I’m missing my favorite meeting on the month right now — the NICU Family Advisory Council. I really love them, the people and what we do.
Nobody’s sick and there wasn’t any great emergency. Instead, Jackson laid the smack down. For the last two days, he’s told anyone that will listen that his Mommy is never home. He tells me I never spend any time with him anymore and when I do all I say is just “No, no, no, no, no, no.” Last night there were tears and sobs. This morning he begged me to quit my job, so I compromised and told him I’d come straight home and miss my meeting.
Can’t quit my job dude. Did you want to eat next week?
Even when I called on the way home from work, he lit into me again. Once I was here, he huffed and puffed and didn’t want to do anything I asked him to do.
Finally, I told him we were going out — whether he liked it or not. We don’t wallow in our house. That he could wipe the scowl off his face before he got in the car.
I wasn’t real sure what my game plan was. I’d skipped my meeting and he wasn’t even that happy to see me.

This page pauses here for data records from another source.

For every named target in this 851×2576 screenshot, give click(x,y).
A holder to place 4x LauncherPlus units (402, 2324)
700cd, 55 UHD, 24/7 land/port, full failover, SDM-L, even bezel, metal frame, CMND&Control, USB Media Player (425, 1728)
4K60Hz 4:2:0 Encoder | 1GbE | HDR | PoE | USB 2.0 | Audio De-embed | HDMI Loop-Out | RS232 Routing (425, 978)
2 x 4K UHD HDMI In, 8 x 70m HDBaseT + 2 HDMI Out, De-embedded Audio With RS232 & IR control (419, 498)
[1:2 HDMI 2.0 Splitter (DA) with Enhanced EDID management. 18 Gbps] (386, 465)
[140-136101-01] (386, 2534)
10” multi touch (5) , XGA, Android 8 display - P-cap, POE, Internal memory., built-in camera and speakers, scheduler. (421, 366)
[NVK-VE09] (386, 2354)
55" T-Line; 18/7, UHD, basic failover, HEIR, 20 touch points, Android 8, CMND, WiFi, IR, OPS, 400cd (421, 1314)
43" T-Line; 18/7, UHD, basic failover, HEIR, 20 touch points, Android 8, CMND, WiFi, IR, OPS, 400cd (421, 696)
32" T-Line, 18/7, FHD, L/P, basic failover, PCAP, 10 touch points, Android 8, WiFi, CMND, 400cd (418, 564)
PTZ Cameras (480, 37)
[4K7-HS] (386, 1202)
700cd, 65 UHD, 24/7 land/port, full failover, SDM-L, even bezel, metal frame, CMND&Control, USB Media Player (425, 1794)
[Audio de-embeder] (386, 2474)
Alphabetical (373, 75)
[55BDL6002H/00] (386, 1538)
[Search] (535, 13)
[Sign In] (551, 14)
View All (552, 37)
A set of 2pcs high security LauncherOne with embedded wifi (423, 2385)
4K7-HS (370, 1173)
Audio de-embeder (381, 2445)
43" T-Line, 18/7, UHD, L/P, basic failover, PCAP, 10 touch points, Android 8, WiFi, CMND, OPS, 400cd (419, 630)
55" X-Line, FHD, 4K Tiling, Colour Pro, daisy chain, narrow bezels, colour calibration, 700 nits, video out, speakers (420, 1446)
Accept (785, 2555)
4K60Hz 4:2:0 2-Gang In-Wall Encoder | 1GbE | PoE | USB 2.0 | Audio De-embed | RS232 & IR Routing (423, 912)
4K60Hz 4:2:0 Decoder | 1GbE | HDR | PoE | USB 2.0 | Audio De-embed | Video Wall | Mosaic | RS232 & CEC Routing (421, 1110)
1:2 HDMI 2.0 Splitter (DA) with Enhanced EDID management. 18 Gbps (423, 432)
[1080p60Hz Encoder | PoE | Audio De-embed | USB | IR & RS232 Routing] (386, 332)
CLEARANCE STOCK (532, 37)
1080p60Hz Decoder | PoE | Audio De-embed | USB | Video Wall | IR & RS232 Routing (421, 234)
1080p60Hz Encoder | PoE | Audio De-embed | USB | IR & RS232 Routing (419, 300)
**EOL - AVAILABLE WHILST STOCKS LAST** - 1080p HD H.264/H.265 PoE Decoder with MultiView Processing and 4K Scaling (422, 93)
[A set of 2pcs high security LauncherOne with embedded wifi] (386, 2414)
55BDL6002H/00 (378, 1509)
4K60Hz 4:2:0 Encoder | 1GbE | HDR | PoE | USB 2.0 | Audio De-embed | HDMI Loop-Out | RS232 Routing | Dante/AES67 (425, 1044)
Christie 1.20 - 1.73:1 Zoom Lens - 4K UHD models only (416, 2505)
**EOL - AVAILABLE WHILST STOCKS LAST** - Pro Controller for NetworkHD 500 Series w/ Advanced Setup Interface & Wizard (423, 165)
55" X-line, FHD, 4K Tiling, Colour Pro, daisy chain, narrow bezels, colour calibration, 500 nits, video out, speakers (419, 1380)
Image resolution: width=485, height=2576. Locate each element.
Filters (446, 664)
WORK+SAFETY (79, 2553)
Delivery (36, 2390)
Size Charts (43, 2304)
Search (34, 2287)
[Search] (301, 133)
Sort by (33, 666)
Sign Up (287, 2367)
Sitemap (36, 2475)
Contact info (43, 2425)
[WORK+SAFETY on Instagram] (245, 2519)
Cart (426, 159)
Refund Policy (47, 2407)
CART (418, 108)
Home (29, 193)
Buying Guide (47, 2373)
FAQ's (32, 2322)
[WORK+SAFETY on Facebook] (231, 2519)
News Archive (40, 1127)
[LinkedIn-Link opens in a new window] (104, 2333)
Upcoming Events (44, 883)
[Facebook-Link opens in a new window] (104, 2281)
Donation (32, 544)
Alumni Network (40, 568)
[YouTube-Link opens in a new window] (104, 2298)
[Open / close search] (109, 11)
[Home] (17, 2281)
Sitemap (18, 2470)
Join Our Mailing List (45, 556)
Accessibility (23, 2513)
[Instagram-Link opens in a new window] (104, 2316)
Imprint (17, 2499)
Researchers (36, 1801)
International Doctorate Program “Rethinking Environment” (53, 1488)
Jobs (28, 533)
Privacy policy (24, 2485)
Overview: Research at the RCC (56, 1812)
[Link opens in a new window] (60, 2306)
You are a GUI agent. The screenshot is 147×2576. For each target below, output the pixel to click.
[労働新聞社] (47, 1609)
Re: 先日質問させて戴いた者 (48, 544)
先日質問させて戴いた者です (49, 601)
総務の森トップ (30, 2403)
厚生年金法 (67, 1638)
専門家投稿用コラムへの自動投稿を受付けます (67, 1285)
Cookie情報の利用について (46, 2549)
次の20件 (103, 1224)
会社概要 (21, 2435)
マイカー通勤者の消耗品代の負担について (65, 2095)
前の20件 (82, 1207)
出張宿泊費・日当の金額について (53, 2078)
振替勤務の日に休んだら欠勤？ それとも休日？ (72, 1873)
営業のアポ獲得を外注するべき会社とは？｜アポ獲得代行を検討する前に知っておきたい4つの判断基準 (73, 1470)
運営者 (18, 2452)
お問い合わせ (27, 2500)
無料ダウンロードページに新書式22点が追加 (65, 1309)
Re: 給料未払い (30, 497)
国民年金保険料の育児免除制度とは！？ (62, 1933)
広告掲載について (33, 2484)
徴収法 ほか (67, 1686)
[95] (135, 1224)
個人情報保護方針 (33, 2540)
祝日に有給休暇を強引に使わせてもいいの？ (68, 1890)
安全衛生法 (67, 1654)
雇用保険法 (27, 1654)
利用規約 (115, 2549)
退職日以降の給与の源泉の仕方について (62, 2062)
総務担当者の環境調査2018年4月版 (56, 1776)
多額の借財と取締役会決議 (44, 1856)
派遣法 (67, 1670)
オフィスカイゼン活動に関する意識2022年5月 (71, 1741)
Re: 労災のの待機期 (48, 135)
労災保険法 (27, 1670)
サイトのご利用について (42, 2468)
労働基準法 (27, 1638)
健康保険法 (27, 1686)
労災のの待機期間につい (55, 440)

I decided to drive us to a burger place. I got them both their own meals and milkshakes. We drew on a big chalkboard together at the restaurant while we waited. We talked about our days and the Kid’s Choice Awards and why we like our burgers the way we like them. We checked the weather about snow and pondered about school on Friday.
Afterwards, Jackson ran and Abby did the “Abby hustle” down to Petco. I carried all the leftovers and everyone’s cups. Both of the kids got their own mini-cart to push around the store and we shopped for the dogs. We talked to the birds and picked our favorites. We looked at the biggest bones they had and the strongest chew toys and thought about a dog tuxedo for Ace. After we checked out, we walked back to the car, me with my purse and the Petco bag and all the cups and leftovers. I let Jack keep his milkshake in his carseat. I let Abby climb into the car herself, which takes four times as long as me just picking her up.
We did baths, PJs and a Super Why. I read to Abby and tucked her and Ariel in. I checked on Jackson and gave him permission to play his Kindle until 8pm. I hugged and kissed his head, reminded him to say his prayers. “Goodnight, I love you,” I said, leaving his room.
“Night,” he said, not looking up from his game.
He’ll probably say I never pay any attention to him tomorrow. At least I’ll know, though the words still sting, that he’s wrong. I’m Mom even when he doesn’t notice.